I haven’t been here in months. The gym has never really been my thing. I’d rather be outside in the sun and breeze and sometimes even the rain. But I go because there are things I cannot do outside of a gym. Things I haven’t done in over six months because I have not been inside of a gym.
Half marathon training started this week. Sprints—effective, non-cheating-by-slowing-down-because-I-just-can’t-maintain-the-pace, incrementally faster sprints—is one of those things.
I chose a treadmill in the back corner, far away from other people, the weights, light, noise and glanced around while I warmed up. Had the layout changed? Was there new equipment? If I was serious about getting back into the gym, I suppose I should know what’s actually in the gym.
That’s when I spotted them. The Frontline Treadmill Warriors. The Stairstepper. The Nordic-Tracker. I don’t know their names, but I know them by their routine. Months of walking, stepping, gliding. Straddling the same machine each day, never varying their routine.

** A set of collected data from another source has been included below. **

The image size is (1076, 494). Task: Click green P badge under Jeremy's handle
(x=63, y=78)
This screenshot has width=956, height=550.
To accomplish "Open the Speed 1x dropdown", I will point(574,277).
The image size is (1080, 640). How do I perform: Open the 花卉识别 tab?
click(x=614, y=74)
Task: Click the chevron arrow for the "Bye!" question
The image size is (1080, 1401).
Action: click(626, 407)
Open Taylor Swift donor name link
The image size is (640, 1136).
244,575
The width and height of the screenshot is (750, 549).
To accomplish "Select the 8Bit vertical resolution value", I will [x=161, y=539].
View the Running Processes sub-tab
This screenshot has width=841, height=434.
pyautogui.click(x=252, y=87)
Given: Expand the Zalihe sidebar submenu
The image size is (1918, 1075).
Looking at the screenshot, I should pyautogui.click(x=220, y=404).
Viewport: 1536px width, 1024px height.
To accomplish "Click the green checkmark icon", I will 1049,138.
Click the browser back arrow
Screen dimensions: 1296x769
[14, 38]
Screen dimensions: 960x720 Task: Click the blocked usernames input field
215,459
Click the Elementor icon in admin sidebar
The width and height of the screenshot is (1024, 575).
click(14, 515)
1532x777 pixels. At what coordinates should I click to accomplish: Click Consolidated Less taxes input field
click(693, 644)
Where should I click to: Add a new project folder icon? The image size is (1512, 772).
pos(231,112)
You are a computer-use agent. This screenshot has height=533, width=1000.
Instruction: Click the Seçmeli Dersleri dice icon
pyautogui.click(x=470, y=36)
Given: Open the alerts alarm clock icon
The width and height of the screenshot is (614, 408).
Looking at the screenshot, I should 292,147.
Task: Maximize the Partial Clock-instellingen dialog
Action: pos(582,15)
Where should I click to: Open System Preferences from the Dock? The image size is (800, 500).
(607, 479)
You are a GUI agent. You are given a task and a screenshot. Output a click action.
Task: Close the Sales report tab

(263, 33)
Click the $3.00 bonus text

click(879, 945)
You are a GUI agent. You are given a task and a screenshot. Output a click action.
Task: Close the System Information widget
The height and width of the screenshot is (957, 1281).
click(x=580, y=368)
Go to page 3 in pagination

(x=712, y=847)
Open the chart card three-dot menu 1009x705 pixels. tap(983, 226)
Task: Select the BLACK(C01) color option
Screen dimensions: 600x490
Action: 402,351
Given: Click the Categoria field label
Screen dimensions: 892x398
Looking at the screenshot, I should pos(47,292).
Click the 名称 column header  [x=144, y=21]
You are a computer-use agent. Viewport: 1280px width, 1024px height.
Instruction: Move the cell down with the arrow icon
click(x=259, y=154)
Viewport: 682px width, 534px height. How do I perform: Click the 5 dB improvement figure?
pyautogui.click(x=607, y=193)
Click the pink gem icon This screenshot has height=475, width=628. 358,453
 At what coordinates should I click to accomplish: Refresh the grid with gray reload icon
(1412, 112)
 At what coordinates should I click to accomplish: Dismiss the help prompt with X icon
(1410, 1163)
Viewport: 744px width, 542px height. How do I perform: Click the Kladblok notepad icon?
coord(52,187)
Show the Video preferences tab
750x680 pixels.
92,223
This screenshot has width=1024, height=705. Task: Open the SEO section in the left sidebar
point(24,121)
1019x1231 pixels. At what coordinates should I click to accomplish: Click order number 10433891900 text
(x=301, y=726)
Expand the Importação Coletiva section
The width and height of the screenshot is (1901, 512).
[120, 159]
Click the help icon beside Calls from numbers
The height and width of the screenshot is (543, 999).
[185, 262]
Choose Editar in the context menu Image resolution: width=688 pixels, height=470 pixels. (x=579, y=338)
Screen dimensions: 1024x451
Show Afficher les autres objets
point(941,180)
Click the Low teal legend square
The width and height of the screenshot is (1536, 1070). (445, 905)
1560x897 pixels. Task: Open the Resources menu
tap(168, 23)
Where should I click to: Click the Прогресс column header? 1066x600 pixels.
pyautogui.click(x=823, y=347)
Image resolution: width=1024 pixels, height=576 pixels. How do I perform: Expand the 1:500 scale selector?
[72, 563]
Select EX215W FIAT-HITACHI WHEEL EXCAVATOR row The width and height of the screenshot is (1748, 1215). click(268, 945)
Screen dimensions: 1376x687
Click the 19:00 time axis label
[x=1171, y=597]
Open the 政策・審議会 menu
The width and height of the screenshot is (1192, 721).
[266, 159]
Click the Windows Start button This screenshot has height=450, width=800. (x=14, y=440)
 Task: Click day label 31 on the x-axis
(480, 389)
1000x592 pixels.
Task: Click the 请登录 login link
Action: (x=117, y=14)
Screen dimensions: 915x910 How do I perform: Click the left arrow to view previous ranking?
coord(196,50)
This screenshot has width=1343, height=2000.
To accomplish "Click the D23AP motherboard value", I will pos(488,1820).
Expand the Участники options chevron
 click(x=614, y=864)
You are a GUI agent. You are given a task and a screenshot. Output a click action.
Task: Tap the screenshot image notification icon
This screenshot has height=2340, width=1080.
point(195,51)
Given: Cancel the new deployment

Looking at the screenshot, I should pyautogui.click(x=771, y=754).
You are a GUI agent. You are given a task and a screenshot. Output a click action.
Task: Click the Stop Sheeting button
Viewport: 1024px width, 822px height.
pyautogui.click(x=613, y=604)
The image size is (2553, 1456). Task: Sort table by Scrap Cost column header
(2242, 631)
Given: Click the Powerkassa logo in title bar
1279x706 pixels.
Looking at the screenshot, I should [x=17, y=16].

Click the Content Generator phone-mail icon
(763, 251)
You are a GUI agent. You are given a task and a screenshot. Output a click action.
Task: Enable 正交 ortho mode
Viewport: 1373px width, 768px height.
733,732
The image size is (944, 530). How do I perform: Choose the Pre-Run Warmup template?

I’d hear them occasionally in the locker room, six months ago and more, complaining about their lack of progress. Occasionally, they’d ask what I think. Invariably, I’d answer the same: Habits make bodies lazy. They stop paying attention. Shock your body. Mix up your routine. Even corn stops growing when the crops aren’t rotated.
The Stairstepper might try the treadmill. A Warrior might try to glide. But habits are hard to break. And routine is like our favorite pair of shoes, so easy to slip into. Before long, maybe a week, each of them would be straddling their old machine.
Six months of a non-gym routine and I’m ready to change it. I’m tired of complaining to myself about my lack of progress. Time to rotate the crops.